The UK Kennel Club’s release of its 20 most popular dogs shows a worrying decline in number of the country’s oldest native breed. Read on to find out which…
By, 26 Nov 2019
The publication of the KC’s quarterly chart of the most popular breeds makes for interesting reading. Near the top of the pile - where they have been for a few years now - are the Labradors and the French Bulldogs, each vying year on year for the top spot. This year so far, however, it is the Staffy that sits proudly on top.
But at the bottom of the list changes herald a swerve of nationwide tastes. In particular, this year is marred by the serious decline in popularity of the Pointer, a native British dog that is said to have first been bred in the 1650s.
Historically deployed to hunt game, the Pointer has never been the most popular dog in the world. However, it had (and still has) its followers. They are dogs that love exercise (sometimes called a galloping breed) and are congenial and loving.
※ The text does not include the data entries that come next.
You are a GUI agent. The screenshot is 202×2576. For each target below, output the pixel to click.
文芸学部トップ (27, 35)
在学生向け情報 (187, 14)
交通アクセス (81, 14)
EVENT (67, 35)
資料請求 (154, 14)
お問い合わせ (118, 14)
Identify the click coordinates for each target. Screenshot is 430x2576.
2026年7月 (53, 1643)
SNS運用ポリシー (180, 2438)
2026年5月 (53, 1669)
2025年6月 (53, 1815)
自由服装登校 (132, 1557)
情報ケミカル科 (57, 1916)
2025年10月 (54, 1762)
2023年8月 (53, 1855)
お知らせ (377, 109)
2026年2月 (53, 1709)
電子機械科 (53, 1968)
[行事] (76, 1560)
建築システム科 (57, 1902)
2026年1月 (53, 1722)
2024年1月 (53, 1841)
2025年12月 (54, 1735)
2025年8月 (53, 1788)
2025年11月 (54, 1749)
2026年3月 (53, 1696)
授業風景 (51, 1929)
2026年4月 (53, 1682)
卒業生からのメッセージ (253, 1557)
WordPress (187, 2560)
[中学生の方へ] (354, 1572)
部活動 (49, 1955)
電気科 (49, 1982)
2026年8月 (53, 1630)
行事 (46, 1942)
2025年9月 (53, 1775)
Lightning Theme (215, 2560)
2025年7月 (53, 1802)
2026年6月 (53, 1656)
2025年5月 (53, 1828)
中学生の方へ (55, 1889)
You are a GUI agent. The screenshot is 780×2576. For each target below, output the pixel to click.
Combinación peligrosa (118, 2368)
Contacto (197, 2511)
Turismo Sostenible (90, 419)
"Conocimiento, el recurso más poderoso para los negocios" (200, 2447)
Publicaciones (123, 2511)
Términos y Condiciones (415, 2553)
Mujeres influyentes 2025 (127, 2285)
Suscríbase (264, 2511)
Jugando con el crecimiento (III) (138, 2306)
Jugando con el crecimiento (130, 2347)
But today, writes Country Living, the Pointer is in danger of being put on the KC’s Watch List.
“According to the research,” says Bill Lambert, a spokesperson for the Kennel Club, “the breed could see only 436 registrations by the end of the year if its rate of decline continues."
Reasons for the decline
A popularity slump is hard to pinpoint. But according to Mr Lambert, European dogs and dogs that feature in movies or successful TV programs are on the up.
“People simply forget there are so many different dog breeds,” Lambert told Country Living, “with different personalities and characteristics, and it’s not just the popular, well-known ones that make a great match for our varying lifestyles.”
“These latest figures show that whilst some historic native breeds like the Corgi are having a revival, others continue to fall rapidly in popularity and are genuinely at risk of disappearing.
“While we're lucky to have such diversity amongst our canine companions, it is worrying that old favourites like the Pointer and Parson Russell Terrier are dropping in numbers to historical lows.”